MOVIE: Joyland (Amazon): This is a wonderful, quiet, loud, moving and funny movie about family, desire and conformity in society. I was lucky enough to see it with the director and actors in a talkback in NYC a few months ago. It was banned in a few provinces in Pakistan, included the largest, Punjab, because it involves Queer and Feminist storylines, with a trans lead as well. The cast was wonderful (in their performances and in person).
“The right way to feel love, and the right way to feel part of a family, are the insoluble difficulties at the heart of this mysterious, sad and tender movie from Pakistan, a drama brimming with life and novelistic detail, directed by the first-time film-maker Saim Sadiq…This is a movie about people who find their inner lives and sense of themselves don’t match up to what is expected of them. Their feeling of wrongness is part of what they have to suppress, from day to day.” - Subtle Trans Drama from Pakistan is Remarkable Debut
TV: Wonder Years (Hulu): I watched the original Wonder Years back in the day and have really enjoyed this new Wonder Years in its two seasons. It’s Dulé Hill as the dad! Don Cheadle as the voice over! It is both reminiscent of the original and entirely different with a Black family in Montgomery, Alabama in the 1960s. And all that brings. The music is fantastic, the cast of young adults is charming, and I hope it gets a third season. The guest stars are AMAZING - Patti LaBelle, Bradley Whitford, Tituss Burgess, Malcolm Jamal-Warner, and more! And they do a great job of connecting the original in the storyline.

++++++++

• Request 1: In the listing, write out the lines starting with the one containing "You are a computer-use" and going on through the one containing "(x=337, y=252)", leaving the pictures out of your answer.

• Listed entries:
++++++++

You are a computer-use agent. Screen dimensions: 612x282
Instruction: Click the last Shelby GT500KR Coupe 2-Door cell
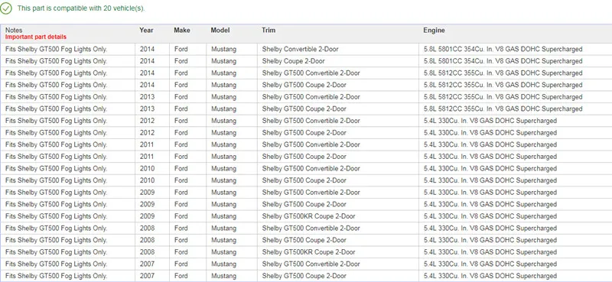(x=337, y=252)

++++++++

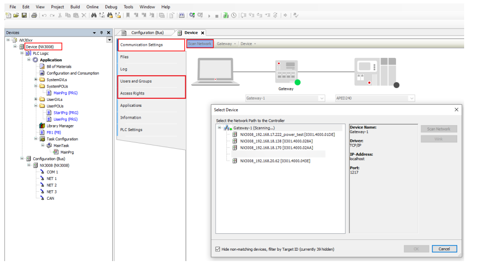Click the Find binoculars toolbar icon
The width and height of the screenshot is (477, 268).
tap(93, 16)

++++++++

• Request 2: Does the movie and TV recommendations excerpt agree with each of these statements: (a) the new Wonder Years has run for three seasons, (b) Don Cheadle is the voice over in the new Wonder Years, (c) Joyland was directed by a first-time film-maker? Answer yes or no for each and quote the deciding words from the excerpt.

• Worked answer 1:
You are a computer-use agent. Screen dimensions: 612x282
Instruction: Click the last Shelby GT500KR Coupe 2-Door cell
(x=337, y=252)

• Worked answer 2:
(a) No: "have really enjoyed this new Wonder Years in its two seasons"
(b) Yes: "Don Cheadle as the voice over!"
(c) Yes: "directed by the first-time film-maker Saim Sadiq"